Exercise objective
Count the lines in the items below that contain the string "size", treating uppercase and lowercase as distinct. Reply with the number only.

Collection entries:
——

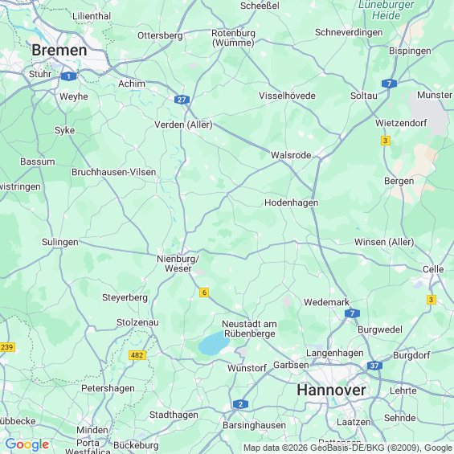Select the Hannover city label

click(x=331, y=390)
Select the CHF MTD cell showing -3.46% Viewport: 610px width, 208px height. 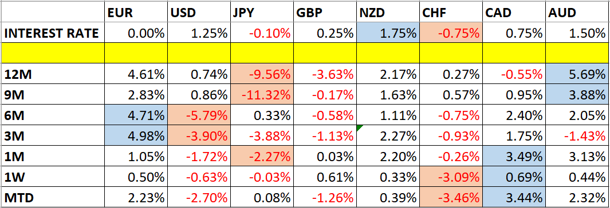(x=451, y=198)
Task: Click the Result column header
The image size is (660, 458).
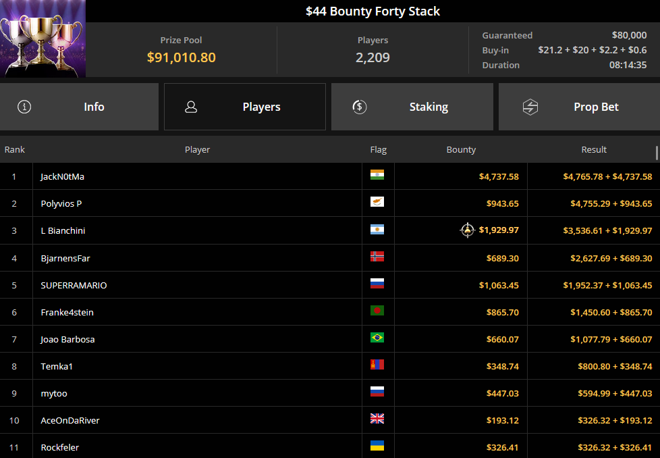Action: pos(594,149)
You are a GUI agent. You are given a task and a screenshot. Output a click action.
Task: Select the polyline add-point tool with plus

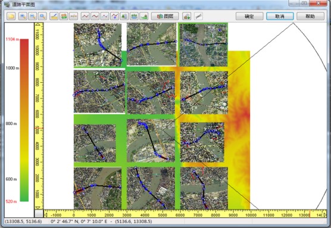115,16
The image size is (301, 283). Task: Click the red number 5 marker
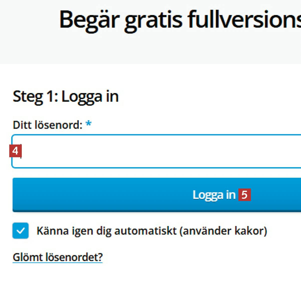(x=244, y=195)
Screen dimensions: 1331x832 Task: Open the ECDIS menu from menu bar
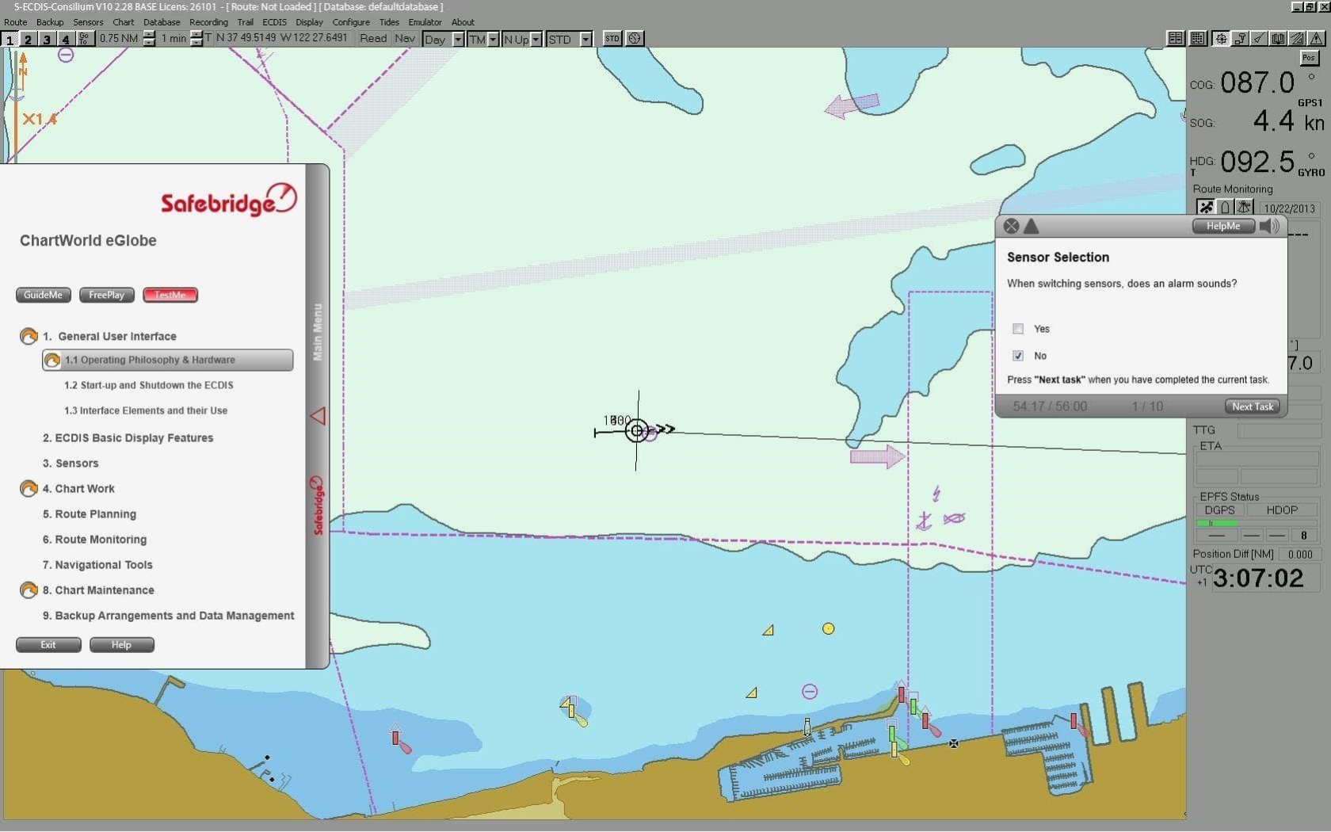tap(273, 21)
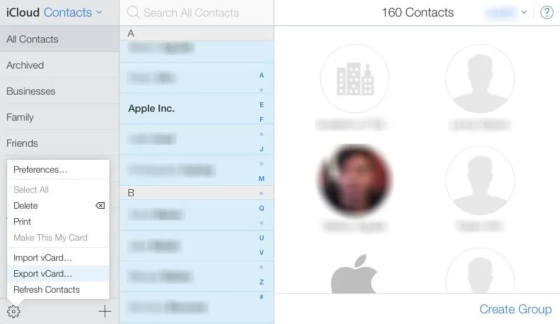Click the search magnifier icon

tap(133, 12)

——

Output of the exercise
2